With difficulties mounting for home builders across the country, Vermont’s new home prices have started increasing at a faster pace. After several years of minimal growth, the median new primary home sold for $388,000 in Vermont in 2020, up $22,000 from the prior year, according to Multiple Listing Service (MLS) data. Eighty-nine percent of builders reported that the price of building materials is their top challenge, according to the National Association of Home Builders (NAHB). Although new homes are a very small component of Vermont’s housing stock, home building affects the affordability of all homes in a community, especially if it’s in a region that is growing.

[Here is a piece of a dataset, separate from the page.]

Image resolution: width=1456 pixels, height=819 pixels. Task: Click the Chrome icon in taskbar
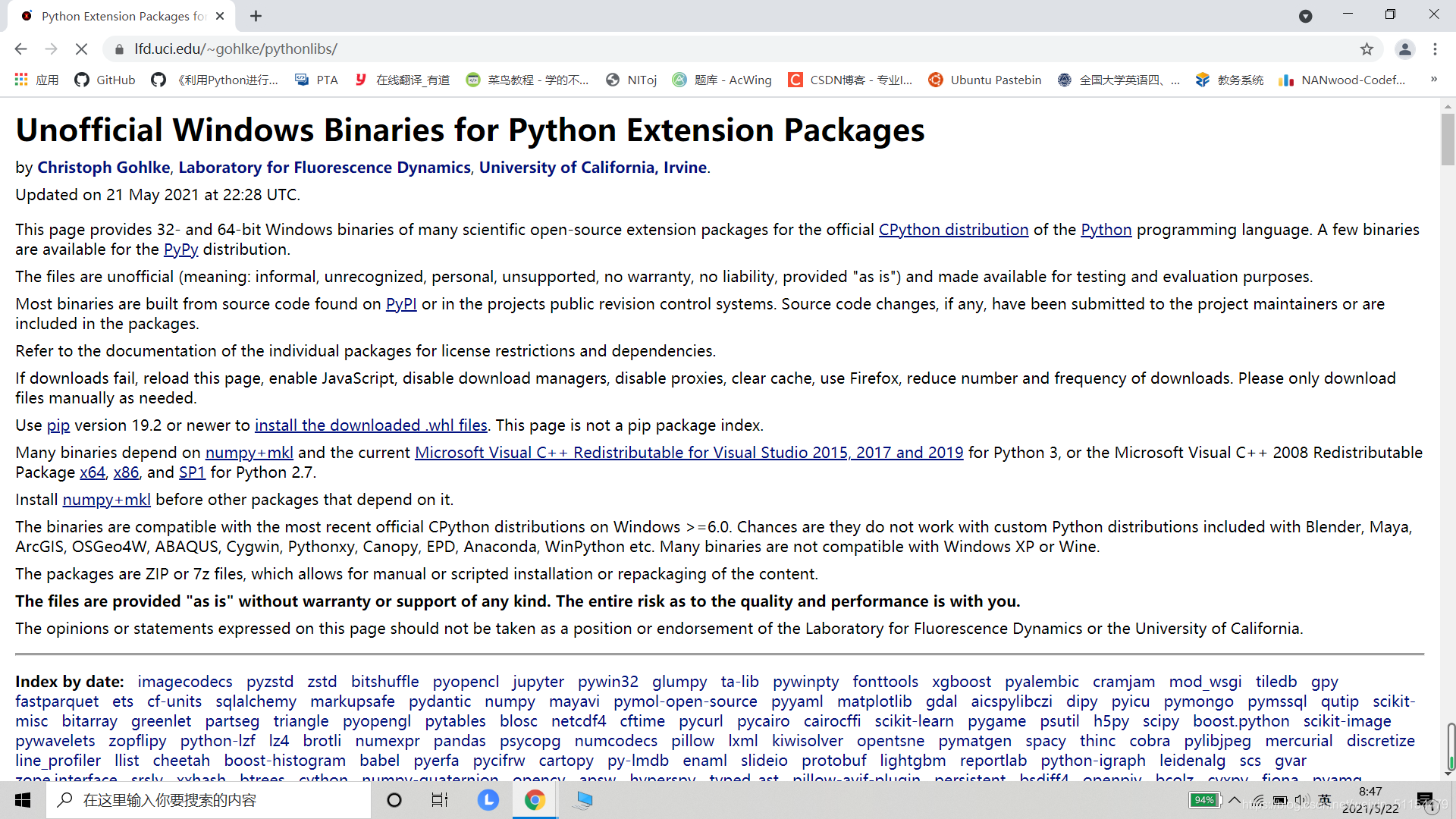(x=535, y=800)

Although towns have little effect on the price of building supplies, they can have a key role to play in housing availability and affordability. Zoning laws such as large lot size requirements make it more expensive to build homes. If developers can build homes at all under those conditions, the costs are passed on to homebuyers and renters.
Towns can limit increasing home building costs through local regulations and land availability. Vermont’s recent Zoning for Great Neighborhoods initiative provides tools to help towns improve zoning and other codes that may reduce housing affordability. Resources like the Local Housing Solutions platform and Vermont Housing-Ready Toolbox explain how towns affect their housing market.

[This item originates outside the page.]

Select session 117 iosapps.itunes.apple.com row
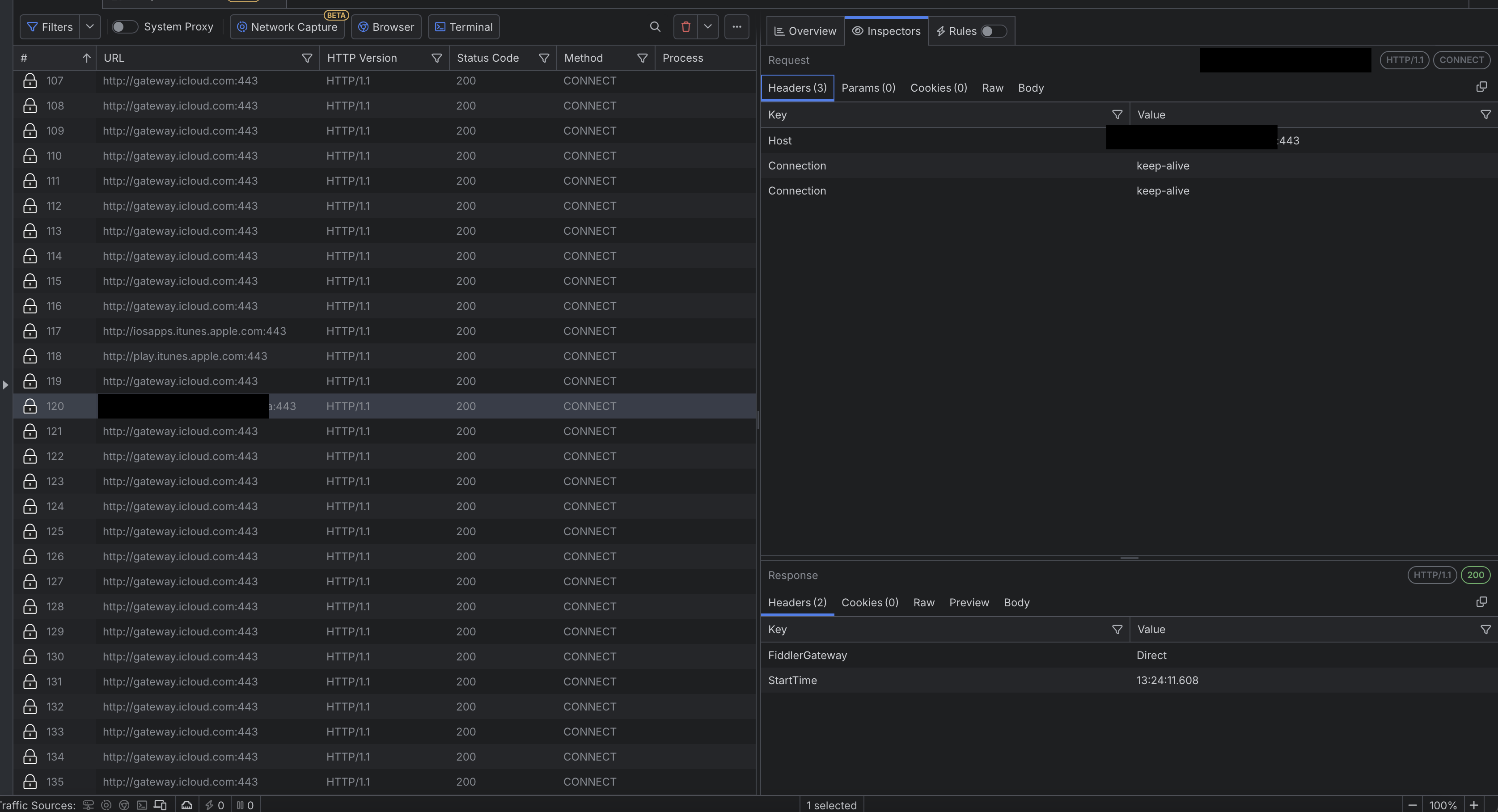 tap(194, 331)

There will be no shortage of challenges in the coming year. The NAHB recently noted that prices for timber used in home framing increased by 180% over the last year. Builders also reported availability and delivery times of materials and availability of labor as their top challenges. Vermont’s labor force is smaller now than any other point in the past 25 years. The NAHB predicts that “combined with other supply side limits such as regulatory burdens and lot supplies, housing will grow at a slower rate in 2021 compared to last year.”
Vermont is often ranked near the top of “best places to live” lists. Unfortunately, it also ranks at the bottom of some housing affordability lists. A recent comparison of new home prices with resident incomes ranked Vermont as the least affordable state in the country to buy a new home.